Sermons

Summary: A perspective on Matthew 22: 1-14. The cloak of righteousness shows us that we have been placed in a position of honour in the family, in the kingdom of heaven.

Matthew 22: 1-14

The Wedding Garment

At times Jesus spoke in parables. Parables begin as earthly stories, speaking about things we are familiar with, like a wedding banquet. There is a twist to the story that can turn up side down our familiar understanding and reveal something new. They end with the intent to reveal something spiritual, something about God’s kingdom. Parables are very much like a riddle designed to tease us into seeking the spiritual truth, the Word of God. God promises to those who seek, who knock that they will find and the door will be opened to them. With perseverance a person can be rewarded with a wonderful treasure when confronted with a parable from Jesus.

The Parable of the Wedding Banquet

And again Jesus spoke to them in parables, saying, “The kingdom of heaven may be compared to a king who gave a marriage feast for his son, and sent his servants to call those who were invited to the marriage feast; but they would not come. Again he sent other servants, saying, ‘Tell those who are invited, Behold, I have made ready my dinner, my oxen and my fat calves are killed, and every thing is ready; come to the marriage feast.’ But they made light of it and went off, one to his farm, another to his business, while the rest seized his servants, treated them shamefully, and killed them. The king was angry, and he sent his troops and destroyed those murderers and burned their city. Then he said to his servants, ‘The wedding is ready, but those invited were not worthy. Go therefore to the thoroughfares, and invite to the marriage feast as many as you find.’ And those servants went out into the streets and gathered all whom they found, both bad and good; so the wedding hall was filled with guests.”

“But when the king came in to look at the guests, he saw there a man who had no wedding garment; and he said to him, ‘Friend, how did you get in here without a wedding garment?’ And he was speechless. Then the king said to the attendants, ‘Bind him hand and foot, and cast him into the outer darkness; there men will weep and gnash their teeth.’ For many are called, but few are chosen.”

Wedding arrangements at the time of Jesus had many similarities as marriage arrangements today. When two people decide to get married, then the related families get involved with the planning.

A marriage proposal not only signifies the coming together of two people to be one, but also invites the related families to come together in a new alliance. Such an alliance whether in marriage or the joining of two families involves nurturing of friendship, caring and giving to each other, and that especially includes forgiving one another.

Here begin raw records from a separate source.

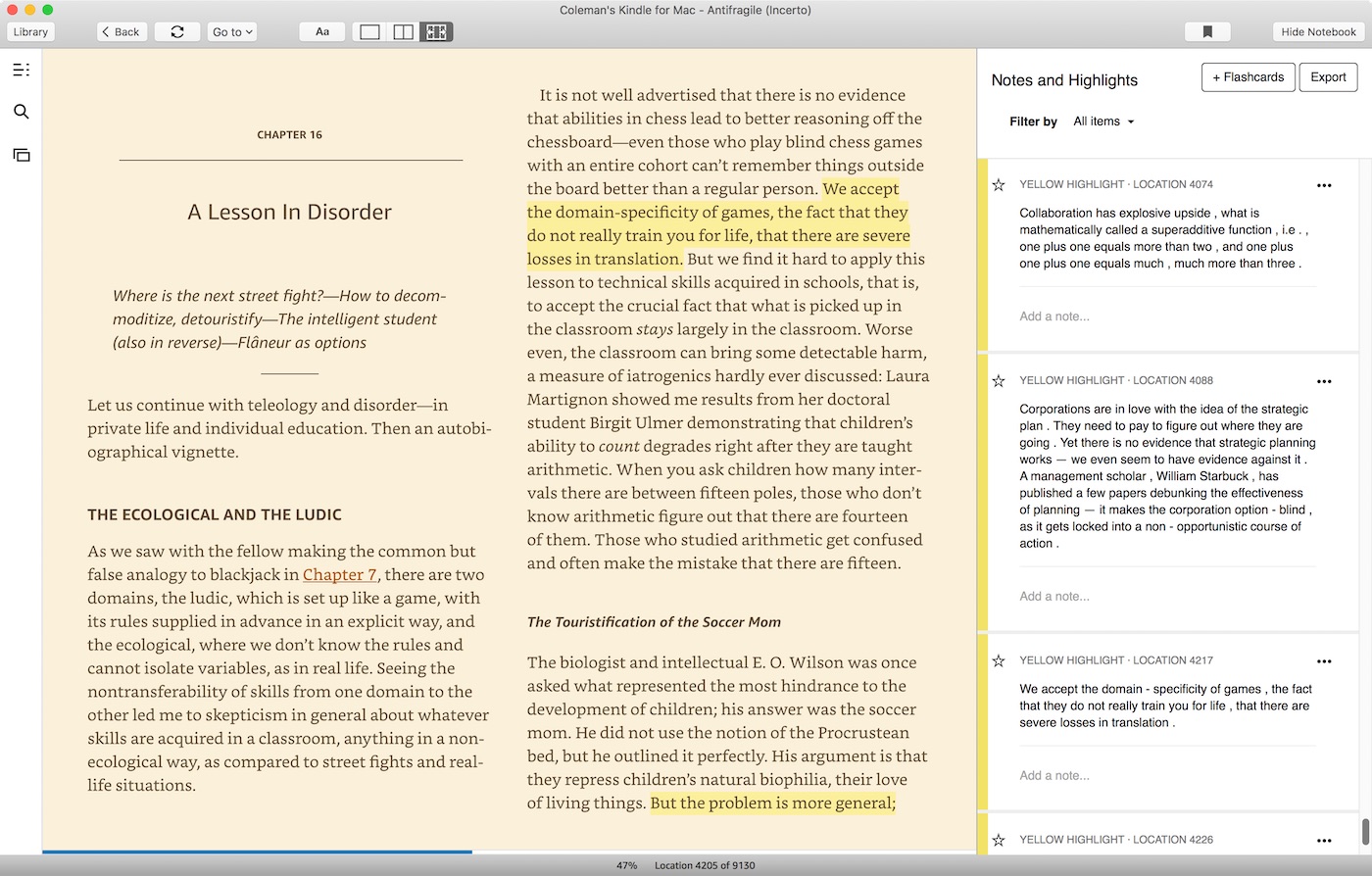Open the Go to dropdown

coord(232,31)
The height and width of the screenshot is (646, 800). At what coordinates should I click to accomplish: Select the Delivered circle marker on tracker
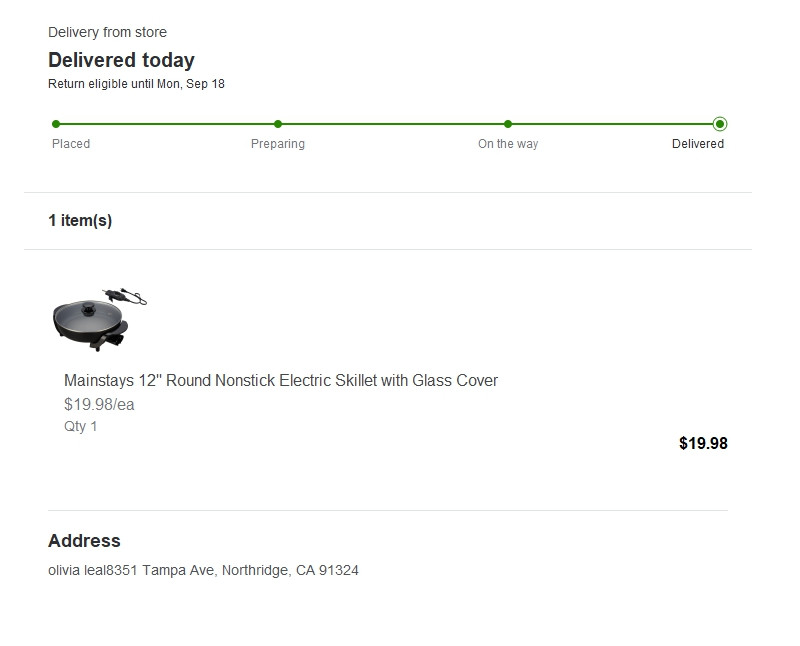click(720, 124)
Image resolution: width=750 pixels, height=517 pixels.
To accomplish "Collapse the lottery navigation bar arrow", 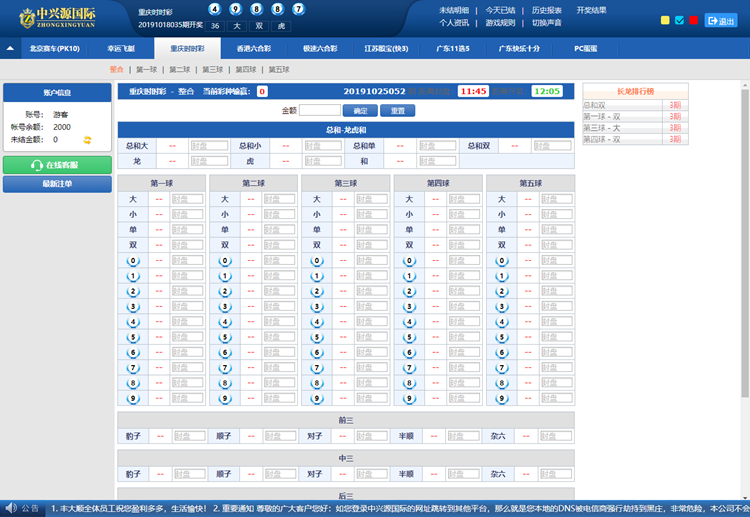I will point(10,48).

Families can be small or large. Whatever the make up of a family the endeavour to support each other is there. This support is also seen in other areas in our community and life. There are other social groups that can be called “family” simply by the way they behave. For example, students in a classroom will usually support each other against trouble in a school yard, or play together because they share what is common. The same is true at the work place where people work closely together they will support each other. Like other families, Christians everywhere are bonded together through a common faith in Jesus Christ as their Lord and Saviour.

Overall, families tend to be exclusive in their behaviour. Members of families first tender to their own kind before considering any outsider. This is certainly true when wedding guests are considered and especially those who will be invited to the wedding banquet. Parents and Grandparents are invited and they certainly expect an invitation. Some uncles and aunties will be there too. Not all the cousins will expect an invitation. It all depends on who they are. After the important relatives have been invited there are some places for good friends as well. Picking and choosing who to invite can produce quite a tension amongst family members.

Families remain strong while there is a continual, giving of self, caring and forgiving each other. Things go wrong in the family when we abandon others to only care for ourselves. When that happens, the alliance between members of the family becomes shaky and the meaning of family becomes blurred. Simply, self-centredness destroys relationships.

Self-centredness, whether at home, in the classroom, workplace or church can tear the relative family apart. In all these areas it can often appear as spiritual piety. That is, an attitude towards the other that says, “I’m better than you.” It is pride, a misplaced pride that brings such an attitude forth. It is an offensive attitude that forces others to stay outside of your exclusive group.